[PROBLEM TO SOLVE] Give the number of lines in the records below that contain the string "will", matching case exactly. Reply with the number only.

[AVAILABLE DATA]
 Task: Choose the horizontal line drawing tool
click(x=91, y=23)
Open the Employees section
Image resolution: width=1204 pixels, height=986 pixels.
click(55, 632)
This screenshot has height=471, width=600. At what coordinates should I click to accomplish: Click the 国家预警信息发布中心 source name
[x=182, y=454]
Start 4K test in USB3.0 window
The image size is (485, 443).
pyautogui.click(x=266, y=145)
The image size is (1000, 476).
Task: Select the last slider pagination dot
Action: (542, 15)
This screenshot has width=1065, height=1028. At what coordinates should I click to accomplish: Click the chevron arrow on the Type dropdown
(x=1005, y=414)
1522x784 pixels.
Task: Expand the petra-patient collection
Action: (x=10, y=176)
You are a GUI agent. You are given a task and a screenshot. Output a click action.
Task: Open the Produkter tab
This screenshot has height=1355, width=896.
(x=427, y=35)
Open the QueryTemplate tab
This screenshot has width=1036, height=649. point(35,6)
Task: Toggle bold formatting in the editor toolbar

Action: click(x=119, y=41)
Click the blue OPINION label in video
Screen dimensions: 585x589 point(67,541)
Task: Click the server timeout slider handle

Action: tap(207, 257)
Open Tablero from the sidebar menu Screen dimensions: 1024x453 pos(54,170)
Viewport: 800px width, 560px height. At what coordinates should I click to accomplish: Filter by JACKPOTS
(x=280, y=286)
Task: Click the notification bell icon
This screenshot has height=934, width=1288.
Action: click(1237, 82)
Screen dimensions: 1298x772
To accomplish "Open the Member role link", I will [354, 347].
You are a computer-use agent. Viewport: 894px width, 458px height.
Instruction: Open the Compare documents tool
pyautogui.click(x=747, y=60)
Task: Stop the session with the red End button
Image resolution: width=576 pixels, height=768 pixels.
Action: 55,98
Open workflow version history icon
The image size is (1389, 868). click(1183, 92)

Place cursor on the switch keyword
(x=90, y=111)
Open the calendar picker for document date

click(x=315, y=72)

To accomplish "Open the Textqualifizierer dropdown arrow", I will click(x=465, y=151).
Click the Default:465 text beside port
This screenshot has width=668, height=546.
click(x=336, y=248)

[PROBLEM SOLUTION] 2